* _Task directions_
Your output should consist solely of the lines from the one with "PITB Jobs (97, 2132)" through the end of the records, reproduced exactly, both ends included.

The input START

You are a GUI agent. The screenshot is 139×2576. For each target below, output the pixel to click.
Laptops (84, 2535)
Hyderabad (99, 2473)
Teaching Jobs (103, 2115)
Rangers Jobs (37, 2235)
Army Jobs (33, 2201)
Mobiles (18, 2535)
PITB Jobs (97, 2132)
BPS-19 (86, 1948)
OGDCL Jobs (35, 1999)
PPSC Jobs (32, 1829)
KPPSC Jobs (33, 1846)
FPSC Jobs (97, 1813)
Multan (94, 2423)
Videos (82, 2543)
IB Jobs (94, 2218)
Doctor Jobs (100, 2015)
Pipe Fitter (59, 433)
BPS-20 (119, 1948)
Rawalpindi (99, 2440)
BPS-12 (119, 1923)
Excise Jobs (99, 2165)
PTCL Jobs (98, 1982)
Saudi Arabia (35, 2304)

The input END

* _Expected answer_
PITB Jobs (97, 2132)
BPS-19 (86, 1948)
OGDCL Jobs (35, 1999)
PPSC Jobs (32, 1829)
KPPSC Jobs (33, 1846)
FPSC Jobs (97, 1813)
Multan (94, 2423)
Videos (82, 2543)
IB Jobs (94, 2218)
Doctor Jobs (100, 2015)
Pipe Fitter (59, 433)
BPS-20 (119, 1948)
Rawalpindi (99, 2440)
BPS-12 (119, 1923)
Excise Jobs (99, 2165)
PTCL Jobs (98, 1982)
Saudi Arabia (35, 2304)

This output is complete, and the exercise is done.